17. That apart the workman in her evidence had acknowledged that she received the employer's letter dated 7.7.2004, requiring her to submit the physically handicapped certificate in the prescribed format. It is also clear that no such disability certificate was ever produced by her. On this basis, the termination of the Substitute Group-D employee was found to be justified by the learned Tribunal and this finding of fact, in my perception is the correct one and the same does not suffer from any infirmity. In any case, on the ratio of Mukand Ltd. (Supra), the finding of fact by the Tribunal on the reference made before it, should not ordinarily be disturbed by the Writ Court, exercising certiorari jurisdiction. 18. The petitioner was aged about 39 years, when she applied for a job with the Railways and therefore, she was ineligible for appointment to a general category vacancy, where the prescribed age limit is 28 years, under the Railways Master Circular No. 12/1991, dated 29.1.1991 Thus it was logical to sympathetically consider her against a physically handicapped quota vacancy where age will not be a bar, by taking into account the deformation in lower limb, mentioned by the petitioner in her application. The records reflects that the appointee was given notice and also adequate time to furnish the disability certificate but she failed to produce the certificate in the required format.

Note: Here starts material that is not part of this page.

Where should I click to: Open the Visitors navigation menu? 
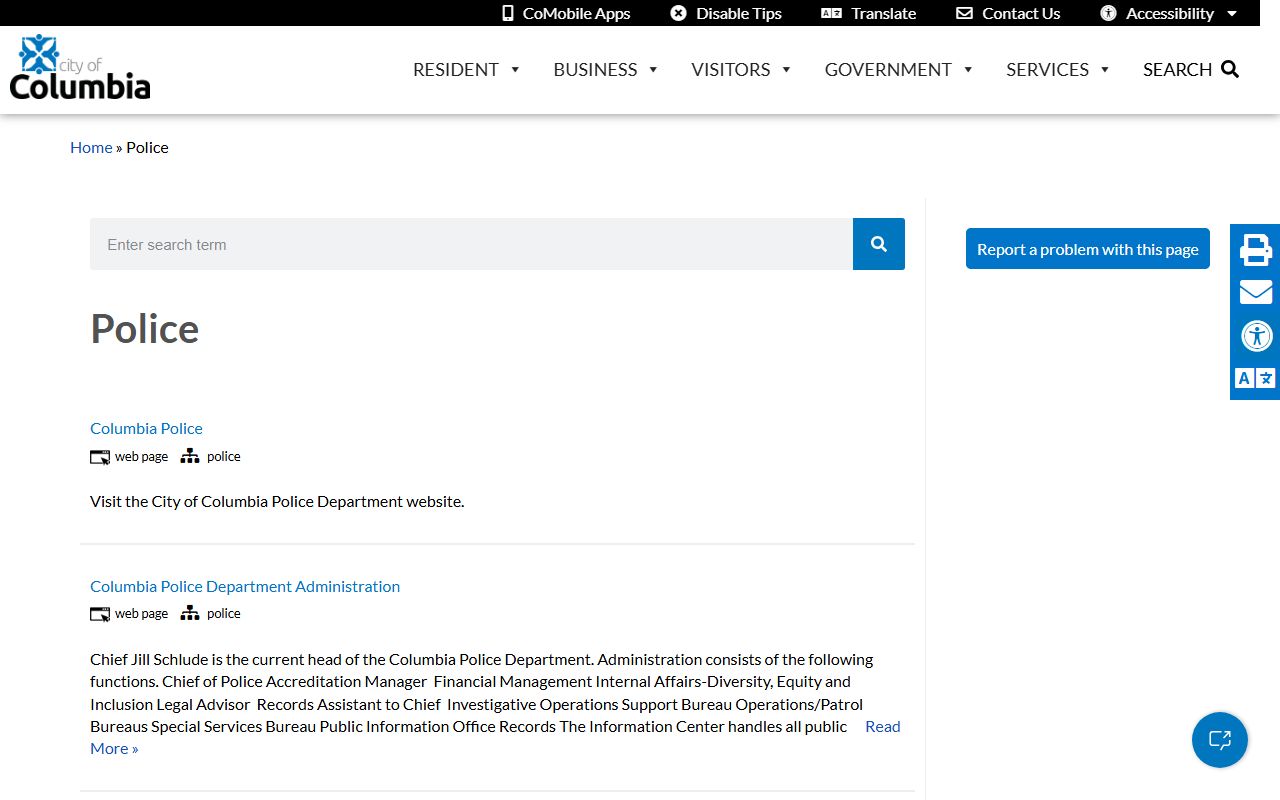[740, 69]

In such circumstances, the Tribunal answered the reference against the workman by declaring that the termination (for the failure to produce the disability certificate) should be affirmed. 19. If we reflect upon the question referred for adjudication and consider the reasoning and the conclusion reached by the learned Tribunal, it must be said that the impugned award does not suffer from any infirmity which would require interference by this Court. The Writ Petition is accordingly dismissed by leaving the parties to bear the cost of the proceeding.